In the recent breaches, Sony claimed to have encrypted all credit card information, but other identifying information was not necessarily encrypted, according to press reports. Epsilon failed to adequately protect its data, as well.

You can't always count on a software-as-a-service provider to extensively encrypt your data, says Russ Dietz, CTO for SafeNet, a maker of secure network and cloud technologies.

"We still have a long way to go," Dietz says. "Software-as-a-service providers could deploy [encryption technologies], but it takes time to integrate them into their systems. We are still in the early days."

Instead, companies need to be responsible for their own data security, which means not only encrypting data stored on virtual systems, but also using encryption to properly authenticate employees who can access the data, experts say.

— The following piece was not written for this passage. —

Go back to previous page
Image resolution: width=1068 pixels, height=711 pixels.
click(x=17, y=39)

Authentication is as important an application of encryption as securing data, Dietz says. Even in cases where a rootkit allows attackers to access a network from the inside, multifactor authentication based on public-key infrastructures (PKI) can minimize access to important data.

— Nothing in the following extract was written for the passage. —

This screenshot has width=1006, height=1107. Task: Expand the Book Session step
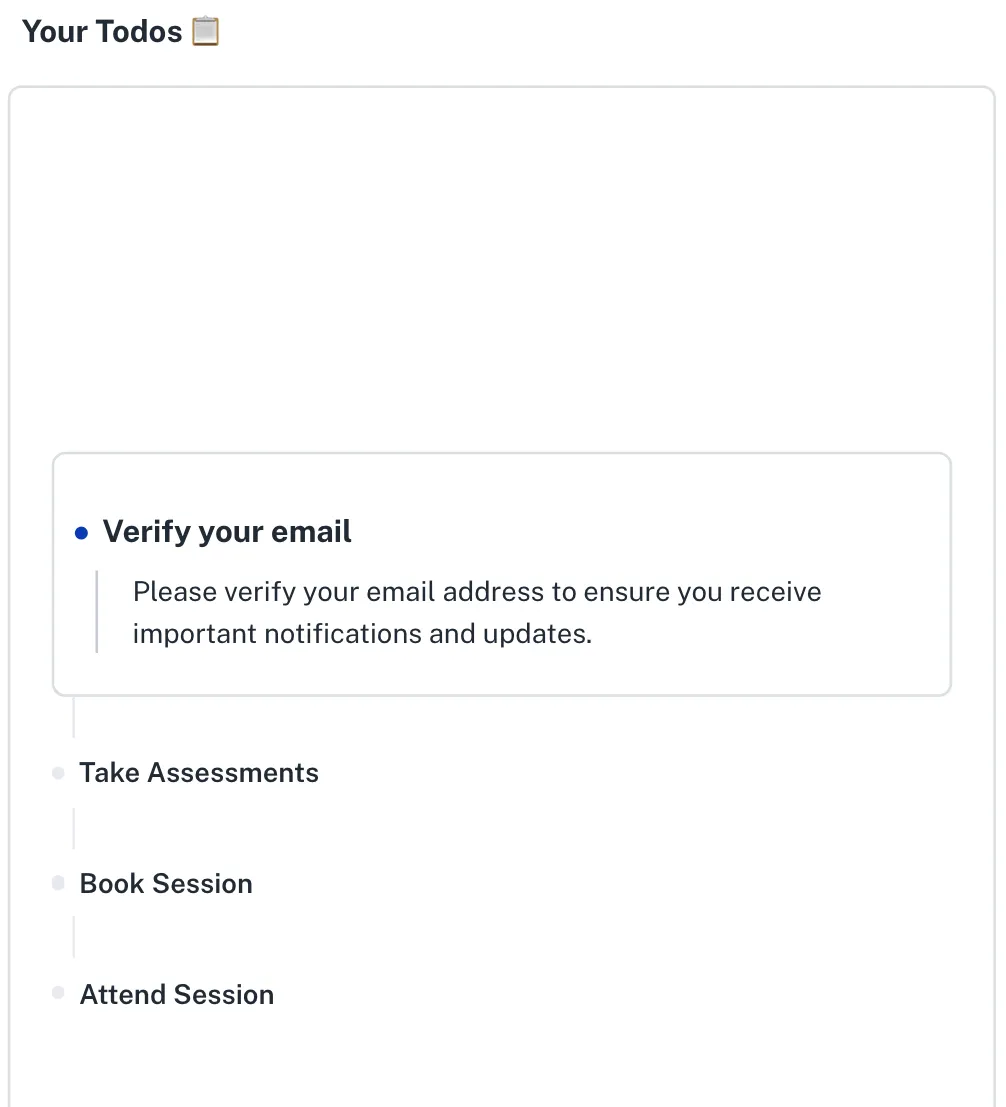point(166,884)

"Almost all Trojan and [advanced persistent threat]-based attacks are based on getting identity material, but if strong authentication and PKI were used, then there is no way the attacker could get anything," Dietz says.

With data accumulating quickly, encrypting every bit of information is a daunting task. Most companies should identify their most valuable data and start their encryption project there, Considine says. Critical corporate data or regulated personally identifiable information should be at the top of the list.

"The best practices for companies dealing with information has to do with segregating who has what kind of access, deploying encryption in key areas, and then severely limiting who has access to the encryption components and data in its unencrypted form," Considine says.

The next step is making sure that data stored in the cloud is segregated from other companies' virtual machines that might share the same cloud infrastructure. While many infrastructure providers claim that machine instances are isolated, companies can add certainty by using strong encryption, Considine explains. Without the added security, any attacker who has access to other virtual machines in the network could attempt to access sensitive data on other systems.

"These kinds of breaches have attackers moving from system to system -- the attackers are trying to find any vulnerabilities," Considine says. "Without encryption, they have the ability of gleaning more, capturing more information from adjacent systems."

CloudSwitch runs its software above the virtual machine's hypervisor within a cloud, such as Amazon's Elastic Computing Cloud, but below the operating system installed by the customer. The software layer encrypts communications and all data stored on the system, preventing access by unauthorized parties, Considine says.

The final step to deploying encryption in cloud services environments is to minimize access to the data and use strong multifactor authorization, SafeNet's Dietz says. Attackers focused on obtaining corporate secrets from select targets -- so-called APT scenarios -- could be blocked by good encryption and multifactor authentication, he says.

"When it comes to anything that is going after a user's identity, encryption technologies and strong authentication eliminate all of those inbound attacks," Dietz says.